WHAT IS BEING ASKED – Reproduce the material below verbatim, from the line that contains "Select the Negative" through the final line of the material.

GIVEN ENTRIES –
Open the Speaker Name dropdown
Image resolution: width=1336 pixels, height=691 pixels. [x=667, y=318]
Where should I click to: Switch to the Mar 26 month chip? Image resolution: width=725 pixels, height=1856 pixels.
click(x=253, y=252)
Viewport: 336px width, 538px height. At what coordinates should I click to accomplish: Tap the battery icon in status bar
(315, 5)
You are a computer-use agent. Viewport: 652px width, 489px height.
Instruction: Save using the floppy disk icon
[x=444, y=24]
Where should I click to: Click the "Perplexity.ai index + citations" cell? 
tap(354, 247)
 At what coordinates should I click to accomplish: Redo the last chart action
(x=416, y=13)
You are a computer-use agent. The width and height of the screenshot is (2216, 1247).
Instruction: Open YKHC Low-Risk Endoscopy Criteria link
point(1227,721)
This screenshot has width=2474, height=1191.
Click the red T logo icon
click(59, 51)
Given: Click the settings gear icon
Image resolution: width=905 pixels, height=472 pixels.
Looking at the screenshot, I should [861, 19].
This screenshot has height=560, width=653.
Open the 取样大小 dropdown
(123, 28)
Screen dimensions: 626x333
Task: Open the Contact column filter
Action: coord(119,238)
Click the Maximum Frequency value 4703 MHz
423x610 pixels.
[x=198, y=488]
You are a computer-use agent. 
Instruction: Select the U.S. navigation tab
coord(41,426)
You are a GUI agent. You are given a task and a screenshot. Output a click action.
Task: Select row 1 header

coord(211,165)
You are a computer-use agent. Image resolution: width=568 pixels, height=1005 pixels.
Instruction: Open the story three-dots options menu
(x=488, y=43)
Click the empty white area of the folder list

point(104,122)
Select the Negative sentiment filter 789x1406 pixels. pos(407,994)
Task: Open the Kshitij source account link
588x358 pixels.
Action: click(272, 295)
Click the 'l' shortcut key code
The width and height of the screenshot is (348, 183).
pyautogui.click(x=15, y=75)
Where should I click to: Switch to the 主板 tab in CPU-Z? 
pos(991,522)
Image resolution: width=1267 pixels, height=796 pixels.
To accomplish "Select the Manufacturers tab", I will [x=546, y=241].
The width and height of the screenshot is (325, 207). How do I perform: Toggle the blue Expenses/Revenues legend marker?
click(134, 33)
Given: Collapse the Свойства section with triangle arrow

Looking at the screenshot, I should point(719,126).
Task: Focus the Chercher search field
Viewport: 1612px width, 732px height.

IN RESPONSE –
Select the Negative sentiment filter 789x1406 pixels. pos(407,994)
Task: Open the Kshitij source account link
588x358 pixels.
Action: click(272, 295)
Click the 'l' shortcut key code
The width and height of the screenshot is (348, 183).
pyautogui.click(x=15, y=75)
Where should I click to: Switch to the 主板 tab in CPU-Z? 
pos(991,522)
Image resolution: width=1267 pixels, height=796 pixels.
To accomplish "Select the Manufacturers tab", I will [x=546, y=241].
The width and height of the screenshot is (325, 207). How do I perform: Toggle the blue Expenses/Revenues legend marker?
click(134, 33)
Given: Collapse the Свойства section with triangle arrow

Looking at the screenshot, I should point(719,126).
Task: Focus the Chercher search field
Viewport: 1612px width, 732px height.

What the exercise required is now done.